<<<<

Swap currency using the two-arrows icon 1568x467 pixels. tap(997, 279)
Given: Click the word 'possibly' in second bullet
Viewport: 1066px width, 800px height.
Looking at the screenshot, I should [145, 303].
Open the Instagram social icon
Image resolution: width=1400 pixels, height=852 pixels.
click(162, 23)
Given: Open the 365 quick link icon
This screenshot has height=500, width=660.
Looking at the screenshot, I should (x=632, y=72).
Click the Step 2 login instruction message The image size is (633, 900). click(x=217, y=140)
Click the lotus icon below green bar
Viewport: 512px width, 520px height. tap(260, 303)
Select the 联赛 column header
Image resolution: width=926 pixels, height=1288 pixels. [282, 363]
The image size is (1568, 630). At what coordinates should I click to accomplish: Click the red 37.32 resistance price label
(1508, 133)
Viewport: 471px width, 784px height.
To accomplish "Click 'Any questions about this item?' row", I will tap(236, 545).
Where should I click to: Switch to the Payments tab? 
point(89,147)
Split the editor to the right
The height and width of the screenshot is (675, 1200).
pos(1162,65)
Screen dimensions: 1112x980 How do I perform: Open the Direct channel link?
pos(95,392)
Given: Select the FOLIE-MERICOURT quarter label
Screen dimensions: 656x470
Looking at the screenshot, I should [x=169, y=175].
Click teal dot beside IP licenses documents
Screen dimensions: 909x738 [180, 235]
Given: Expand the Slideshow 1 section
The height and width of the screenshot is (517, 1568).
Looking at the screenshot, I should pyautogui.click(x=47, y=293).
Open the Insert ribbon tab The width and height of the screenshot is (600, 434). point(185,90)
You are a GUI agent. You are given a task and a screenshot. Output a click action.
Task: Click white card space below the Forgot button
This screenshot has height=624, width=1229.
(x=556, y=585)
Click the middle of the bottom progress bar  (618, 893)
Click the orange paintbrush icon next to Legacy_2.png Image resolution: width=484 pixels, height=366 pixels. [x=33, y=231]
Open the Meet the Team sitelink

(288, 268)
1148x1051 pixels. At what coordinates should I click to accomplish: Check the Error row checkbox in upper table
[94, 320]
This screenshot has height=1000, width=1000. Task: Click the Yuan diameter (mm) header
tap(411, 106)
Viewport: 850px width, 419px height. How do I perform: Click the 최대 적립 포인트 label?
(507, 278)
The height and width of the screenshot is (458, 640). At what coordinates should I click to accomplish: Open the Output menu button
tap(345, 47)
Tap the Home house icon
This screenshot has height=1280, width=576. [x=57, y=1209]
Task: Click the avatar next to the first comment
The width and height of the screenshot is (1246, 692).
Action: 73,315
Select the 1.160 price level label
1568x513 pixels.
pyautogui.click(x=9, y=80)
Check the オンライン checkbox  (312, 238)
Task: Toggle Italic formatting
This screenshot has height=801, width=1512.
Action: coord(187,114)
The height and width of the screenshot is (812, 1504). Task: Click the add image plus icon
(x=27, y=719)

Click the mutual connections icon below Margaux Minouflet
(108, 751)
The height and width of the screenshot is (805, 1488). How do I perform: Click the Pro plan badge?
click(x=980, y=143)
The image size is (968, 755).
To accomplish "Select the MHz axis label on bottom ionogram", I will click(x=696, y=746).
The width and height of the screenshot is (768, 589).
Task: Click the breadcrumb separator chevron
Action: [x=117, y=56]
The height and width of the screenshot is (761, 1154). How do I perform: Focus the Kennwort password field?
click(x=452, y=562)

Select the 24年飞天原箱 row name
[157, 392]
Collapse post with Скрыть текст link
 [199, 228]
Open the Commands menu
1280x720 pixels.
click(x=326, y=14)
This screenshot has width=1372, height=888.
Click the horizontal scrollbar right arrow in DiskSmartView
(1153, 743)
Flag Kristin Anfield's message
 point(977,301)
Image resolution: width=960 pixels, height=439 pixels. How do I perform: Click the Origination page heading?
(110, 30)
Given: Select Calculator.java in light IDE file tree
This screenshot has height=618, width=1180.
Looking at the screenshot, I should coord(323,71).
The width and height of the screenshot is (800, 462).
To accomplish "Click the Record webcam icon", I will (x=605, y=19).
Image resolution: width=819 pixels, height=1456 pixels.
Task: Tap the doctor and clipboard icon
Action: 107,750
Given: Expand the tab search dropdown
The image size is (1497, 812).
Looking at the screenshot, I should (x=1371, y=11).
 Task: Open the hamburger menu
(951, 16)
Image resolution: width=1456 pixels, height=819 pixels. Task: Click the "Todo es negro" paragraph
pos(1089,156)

>>>>

The task
The answer is each line in which the word "Expand" occurs, copied from the material above.

Solution for this exercise
Given: Expand the Slideshow 1 section
Given: Expand the tab search dropdown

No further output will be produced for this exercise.